My senses hardly seemed up to it. The air was cool and light, dewy from the previous evening’s rain. It lifted the clean, mountain earthy scent from the spongy soil and danced around us. We stepped delicately through a field of flowers at the edge of a pond, emphatic that we not step on a single bloom, our eyes flitting as rapidly as the cadre of bees guzzling from them.
Every color, every shape, every incarnation of velvety softness.
“I don’t even have words for this,” Melinda said, and I agreed.
I thought about a passage from one of my favorite books, “The Secret Garden” by Francis Hodgson Burnett:
“One of the strange things about living in the world is that it is only now and then one is quite sure one is going to live forever and ever and ever. One knows it sometimes when one gets up at the tender solemn dawn-time and goes out and stands alone and throws one’s head far back and looks up and up and watches the pale sky slowly changing and flushing and marvelous unknown things happening until the East almost makes one cry out and one’s heart stands still at the strange unchanging majesty of the rising of the sun — which has been happening every morning for thousands and thousands and thousands of years. One knows it then for a moment or so. And one knows it sometimes when one stands by oneself in a wood at sunset and the mysterious deep gold stillness slanting through and under the branches seems to be saying slowly again and again something one cannot quite hear, however much one tries. Then sometimes the immense quiet of the dark blue at night with millions of stars waiting and watching makes one sure; and sometimes a sound of far-off music makes it true; and sometimes a look in some one’s eyes.”
Psychologist Abraham Maslow called it a peak experience, that feeling of ecstatic euphoria and interconnectedness with all life — with the whole universe, really. I felt that, up in those flowers — I wanted to sprint through them and fling myself down among them and breathe them into every atom of my body and crawl into the throbbing heart of each living bloom.
We continued down the dirt road to Lands End, stopping for Colorado columbine and wild roses and seemingly endless fields of sunflowers growing in harmony with a clamoring profusion of other flowers in hundreds of other colors.
“I’ve never seen anything like this,” Melinda said.
Neither had I. It was so heart-burstingly beautiful, in fact, that I didn’t really mind that I ended up riding home with my left foot in a reusable shopping bag, on account of I accidentally stepped in a pond and sank up to my thigh in muck.

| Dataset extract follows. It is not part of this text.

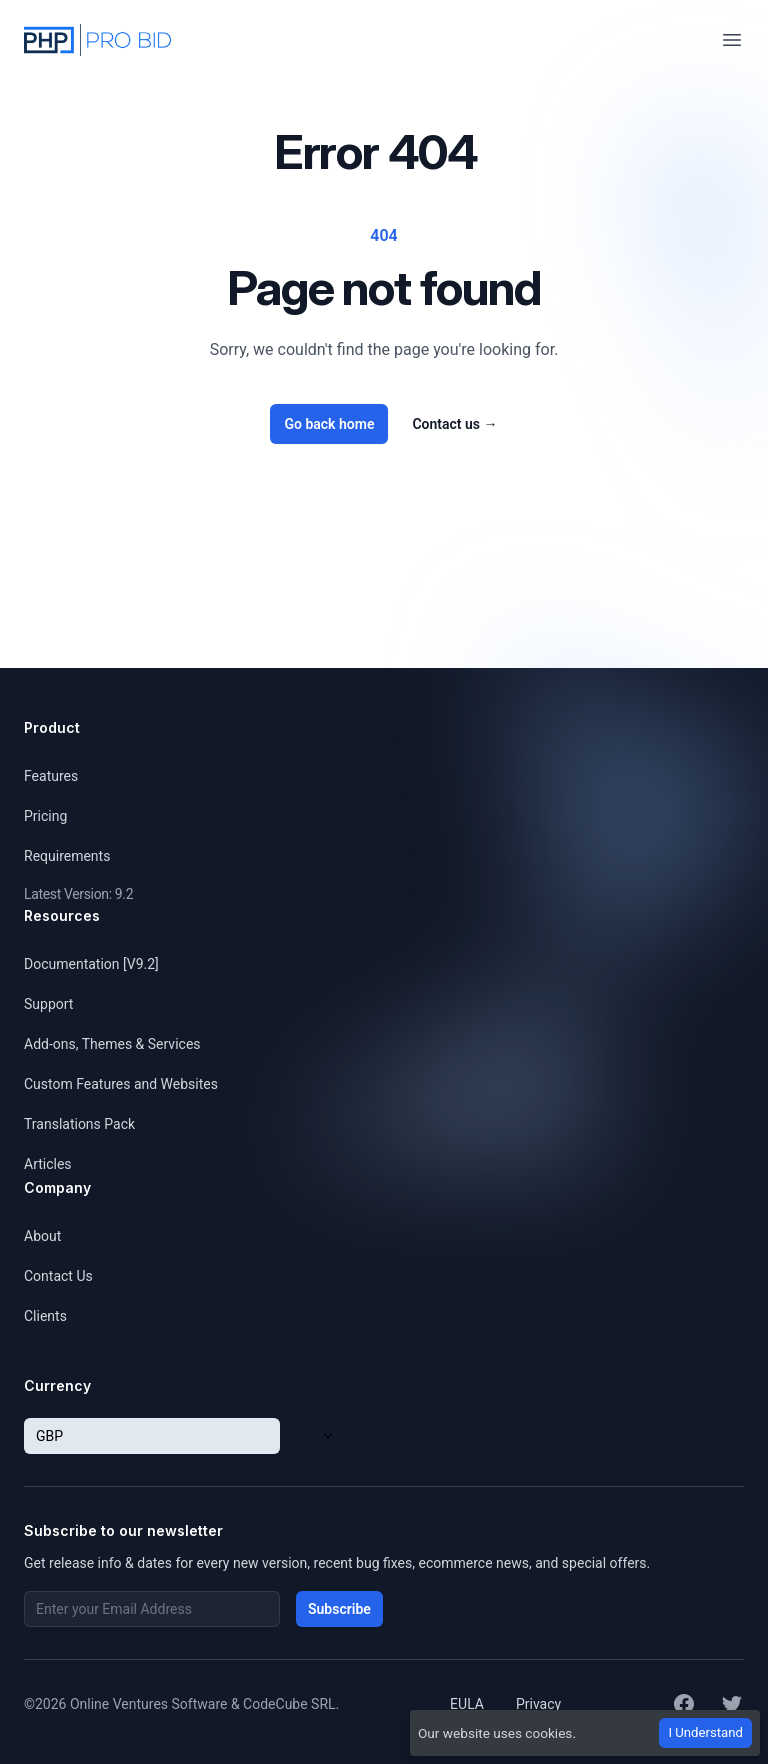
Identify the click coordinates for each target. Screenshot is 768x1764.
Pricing (45, 816)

The wildflowers were worth it.
(And OK, maybe “accidentally” is a little generous. Lesson: If you’re trying to get a little closer to the yellow pond lilies to take a nicer picture — which will eventually lead to your dad commenting, “That’s what telephoto is for, dingbat” — DO NOT be deceived by what looks like perhaps an inch or two of mud beneath that skiff of water. It is several feet of muck and will cause you to wonder if you’re ever going to get your sandal back.)

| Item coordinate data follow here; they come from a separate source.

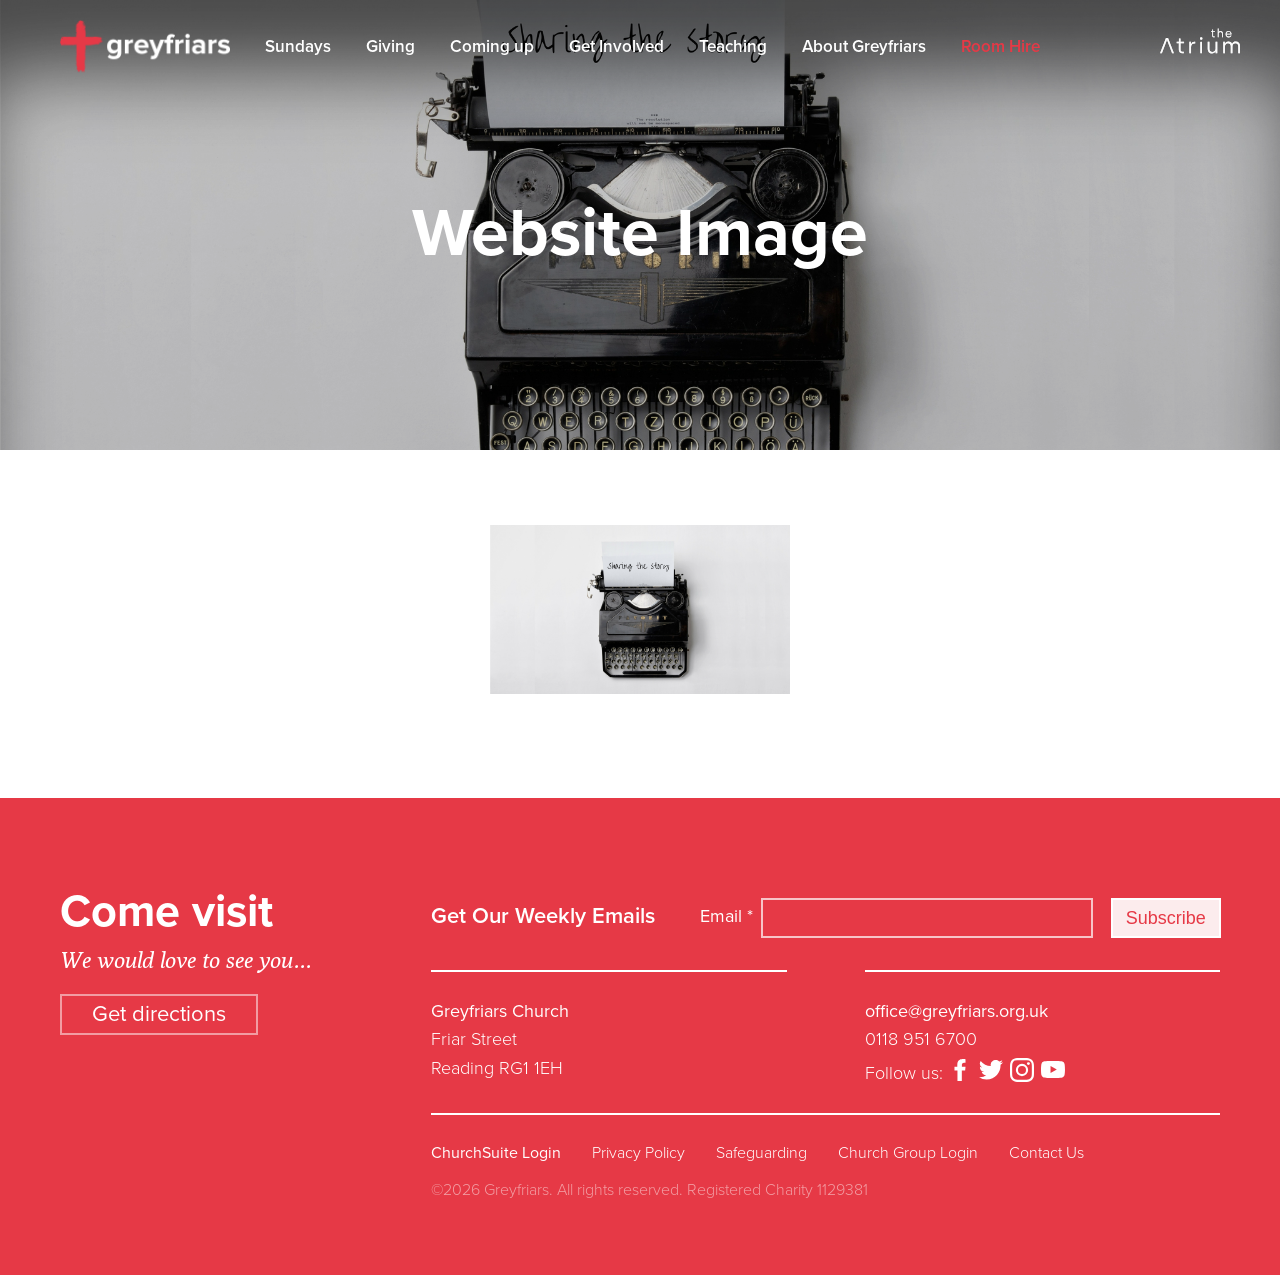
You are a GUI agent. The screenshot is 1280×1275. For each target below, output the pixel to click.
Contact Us (1046, 1153)
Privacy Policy (638, 1153)
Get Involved (616, 46)
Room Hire (1000, 46)
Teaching (733, 46)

Get going: If you go in the next several days, the wildflowers on top of Grand Mesa still should be spectacular thanks to the recent rains. Take Interstate 70 east to the Collbran/Grand Mesa exit (exit 49) and drive Colorado Highway 65 up and over. As a consideration to other drivers, and since you’ll be stopping a lot, please pull over at designated pull-outs. If you’re a photographer, amateur or otherwise, take every lens and card you own; thank me later.